But if I were the Los Angeles Dodgers, I might start thinking about taping down the windows just in case.

They lost again Monday night, this time 8-6 to the freefalling San Franciscos. They have lost 11 games in succession and 16 of 17. Their game in HappyTown didn’t start until nearly 8 p.m. and subsequent delays were longer than the game itself because of a lighting storm that looked like it came to San Francisco because it was tired of waiting in the queue over Florida. The game ended at 2:11 a.m., which isn't even a fit time to close a bar.

And for all that, the Dodgers can still clinch a playoff position Tuesday if they offend the gods and win while St. Louis loses at home to Cincinnati and Milwaukee loses in Pittsburgh.

Yeah, omens.

The Dodgers’ stunning run of bad form is in its way more amazing than Cleveland’s 19-game winning streak, and as rancid as they have been, they remain nine games ahead of the second-place Arizonas in the NL West, and are 3½ games better than resurgent Washington in the overall race. They may use all their massive cushion to get this done, but they will still end up a playoff team, a division winner and quite possibly the home field defender.

This is not the way to bet, and there has been three weeks of evidence to suggest that the last of those three won’t happen at all. You don’t lose 16 of 17 games for no reason, and you don’t go from 13½ games ahead of the field to 3½ without badly losing your way.

But there is a very real possibility that the Dodgers could be an official playoff team this evening anyway, and find themselves confronted by a style conundrum.

Do they ignore the last three weeks, remember their long proud history with the Giants and celebrate on the field just to honor the rivalry by shoving the Giants’ faces in it? Or do they play it cool because the petty concerns of a rivalry with a team 36 games behind you are unworthy of notice?

Or does manager Dave Roberts say, as Bruce Bochy has in happier times for him, “You celebrate whenever you can because this stuff is hard to do,” and let the out-of-state pundits mock as they see fit?

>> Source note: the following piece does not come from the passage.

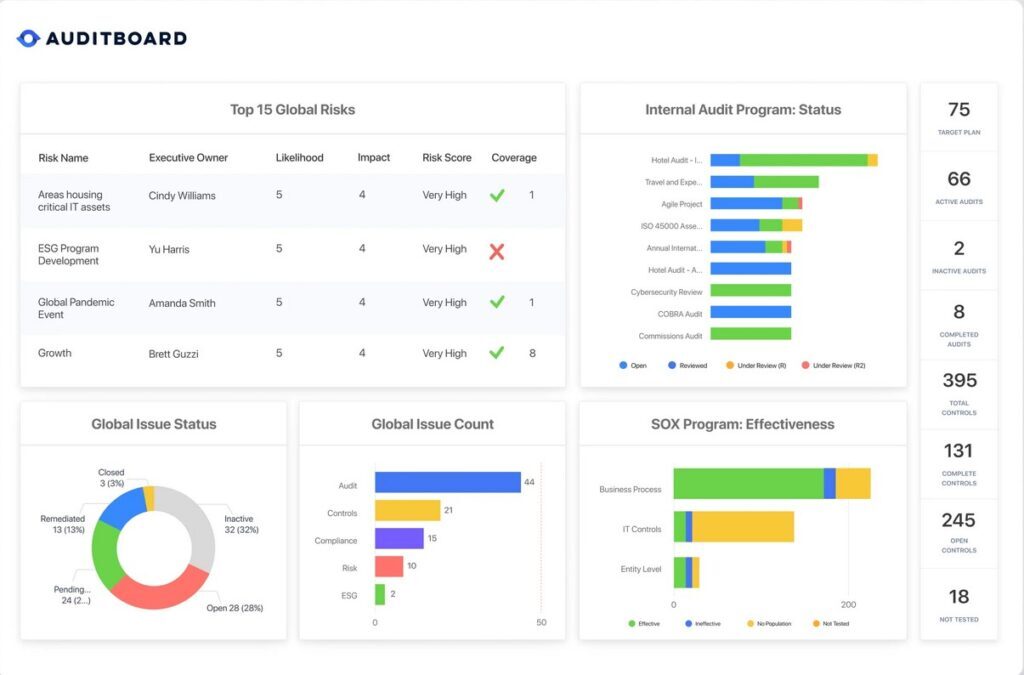Click the AuditBoard logo icon
Screen dimensions: 1024x675
pyautogui.click(x=29, y=38)
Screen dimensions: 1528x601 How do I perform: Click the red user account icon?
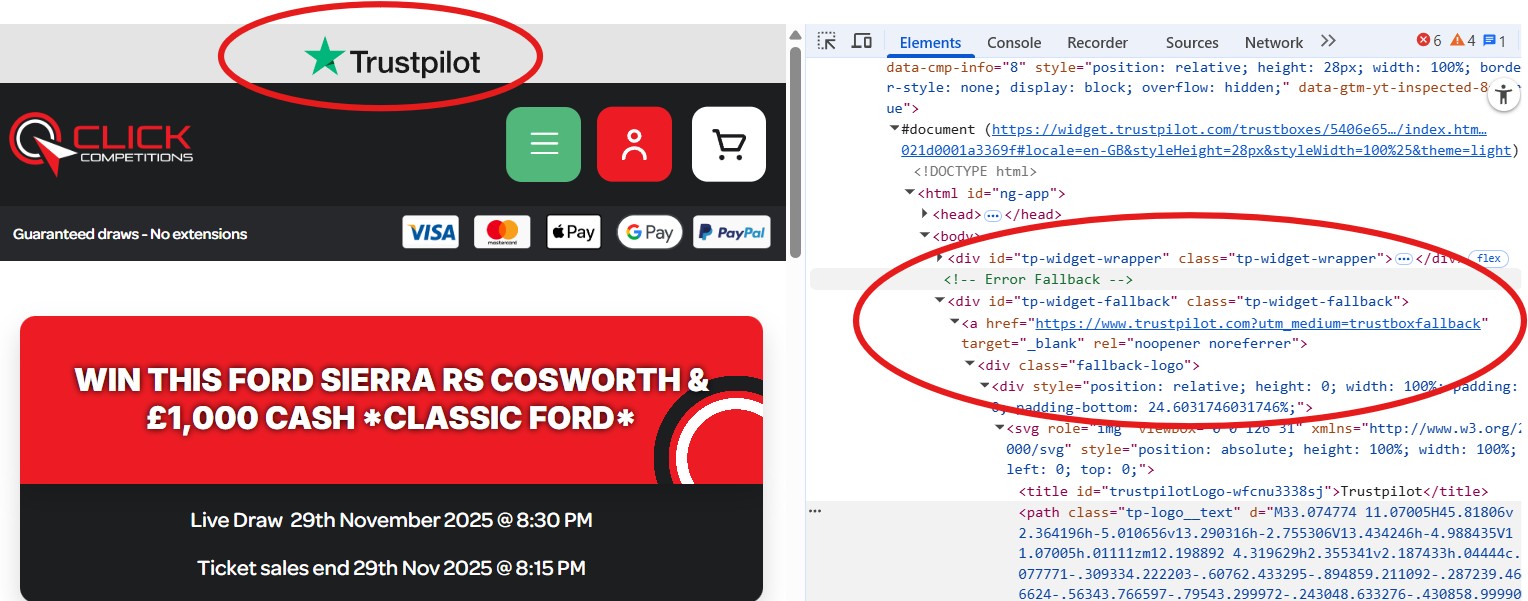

Either way, this should happen just for the hilarity and upset feelings. And if the Dodgers still haven’t clinched anything by the time they leave, they should lose all the rest of their games. Because, let’s face it, this isn’t about the Dodgers, or the Giants, or the playoffs. It’s about us, and the value we place in non-violent chaos and undifferentiated shame. I consider it the best two reasons to follow sports, and you should, too. After all, the Dodgers are showing their fans just how much caring excessively about a team can suck.